Mais, comme ces paroles : « Il nous a choisis pour son héritage, » pouvaient produire dans quelques esprits le doute et l'hésitation, et leur faire dire : Pourquoi les Juifs n'ont-ils pas cru ? le Roi-prophète fait disparaître ce doute par un correctif.

Dieu a fait tout ce qui dépendait de lui en nous choisissant pour héritage, et sous ce rapport il n'a oublié personne. Si vous demandez le résultat de ce choix, écoutez la suite : « La beauté de Jacob qui a été l'objet de son amour. » Le Roi-prophète a ici en vue les fidèles dont saint Paul disait : « Non que la parole de Dieu ait été vaine, car tous ceux qui descendent d'Israël ne sont pas tous Israélites, mais c'est Isaac qui sera appelé votre fils. C'est-à-dire, ceux qui sont enfant d'Abraham selon la chair, ne sont pas pour cela enfants de Dieu, mais ce sont les enfants de la promesse qui sont réputés de la race d'Abraham.» Rom., IX, 6-8. 

C'est à juste titre que les fidèles sont appelés la beauté du peuple. Quoi de plus beau en effet, quoi de plus éclatant que ceux qui ont embrassé la foi ? Le Roi-prophète appelle son peuple l'héritage de Dieu, non pour exclure des soins de sa providence les autres nations, mais pour exprimer l'ardent amour qu'il a eu pour ce peuple, l'union étroite qu'il a contractée avec lui, et la sollicitude toute paternelle avec laquelle il veille sur ses intérêts.

Pour bien apprécier l'exactitude du langage du prophète, remarquez comment il emploie les termes ordinairement en usage dans les marchés. La plupart en effet disent d'une chose qu'ils achètent, qu'elle est belle, lorsqu'elle est de meilleure qualité que les autres. David, voulant nous montrer que tous ne seront pas sauvés, emploie cette expression « la beauté de Jacob. »

Cette même vérité est confirmée par une multitude de paraboles de l’évangile:  « Dieu est monté au bruit des acclamations.» Il ne dit pas : «Il a été enlevé, » mais : « il est monté, » pour prouver qu'il n'a eu besoin de personne pour s'élever dans les cieux, et qu’il s'est frayé lui-mème la voie. Elie, qui ne pouvait suivre la mème voie que Jésus-Christ, était conduit par une puissance étrangère à sa nature. Car la nature humaine ne pouvait par elle-mème prendre cette voie. Le Fils unique au contraire est monté par sa propre puissance. C'est ce que saint Luc exprime lorsqu'il dit : « Et comme ils le contemplaient montant vers le ciel. » Act., 1, 10. Il ne dit pas : Il était enlevé  ou il était porté, car c’était lui-même qui s’avançait dans cette voie.
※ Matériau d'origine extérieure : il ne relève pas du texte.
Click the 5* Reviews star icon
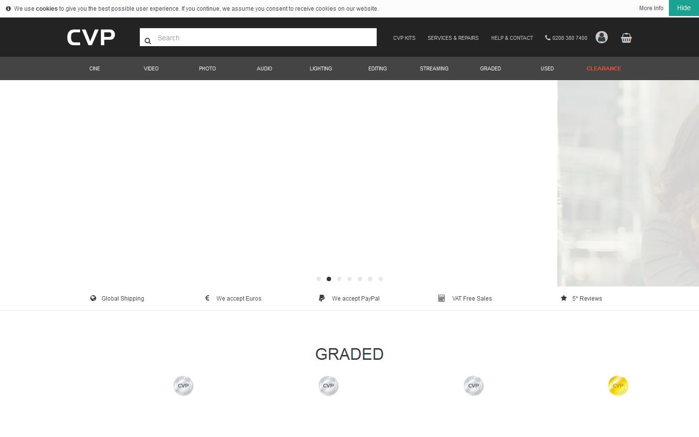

Et qu'y a-t-il d'étonnant qu'il ait pu fendre les airs, lorsqu'il eut repris un corps incorruptible , lui qui avant sa mort sur la croix marchait sur les eaux avec un corps passible et soumis aux lois de la pesanteur ? Mais à quel temps eurent lieu ces acclamations? Qui a poussé ces cris de joie lorsqu'il est monté dans les cieux ? Ce mystère s'est accompli dans le silence et en présence seulement des onze apôtres. Vous voyez qu'il ne faut pas entendre les paroles de l’Écriture dans un sens purement littéral, mais chercher à pénétrer la signification des termes.